I'm trying to work out failover and disaster recovery procedures for a
cluster of three servers. Streaming replication is being used with a high
wal_keep_segments, no log shipping is happening. I need to avoid the
several hours it takes to rebuild a hot standby from scratch.

ServerA is the master.
ServerB is a streaming hot standby and prefered failover server.
ServerC is a streaming hot standby.

For a planned failover, maintenance on ServerA:

  1. Shutdown ServerB & ServerC
  2. Shutdown ServerA
  3. Copy pg_xlog from ServerA to ServerB and ServerC
  4. Reconfigure ServerB as master, start it up.
  5. Reconfigure ServerC as streaming hot standby of ServerB. Start it.
  6. After maintenance, reconfigure ServerA as streaming hot standby of
    ServerB. Start it.

For an unplanned failover, ServerA has exploded:

  1. Run 'SELECT pg_last_xlog_receive_location()' on ServerB and ServerC, determining which is most up to date.
  2. Shutdown ServerB and ServerC
  3. If ServerC is more up to date, copy pg_xlog from ServerC to ServerB.
  4. Reconfigure ServerB as master, start it up.
  5. Reconfigure ServerC as streaming hot standby of ServerB, start it up.

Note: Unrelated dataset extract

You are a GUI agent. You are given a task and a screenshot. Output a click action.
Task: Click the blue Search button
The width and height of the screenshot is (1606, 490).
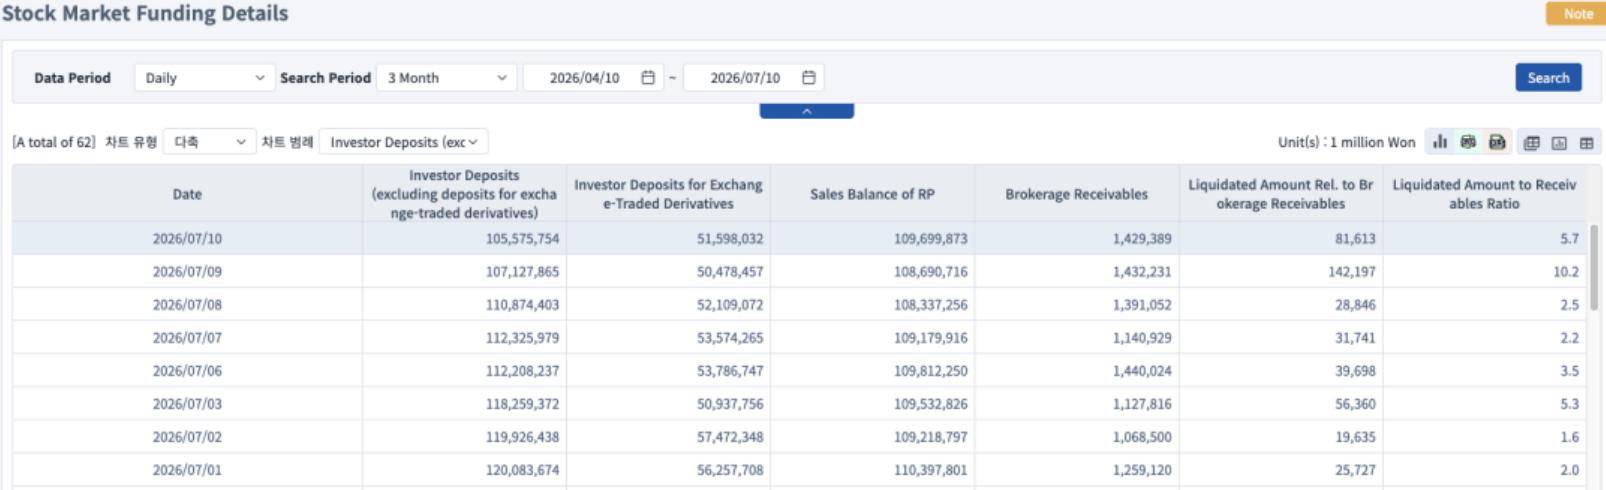(1548, 77)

Does this look correct to people?

Am I going to end up in trouble copying files into pg_xlog like this on a
busy system? With further reading, I suspect I need a recovery.conf on the new master with a restore_command pointing to an archive of the old master's WAL files (if available).

Is it overengineered? eg. will a master ensure everything is streamed to
connected hot standbys before a graceful shutdown?

Best Answer

I don't think copying pg_xlog after you've lost the master is going to allow you to make ServerB or ServerC the new master. If you might need to remaster, you really need to add log-shipping archives as well (this is a current limitation in Postgres, at least through 9.2).

Also, if the master has been shut down cleanly, you don't need to copy anything.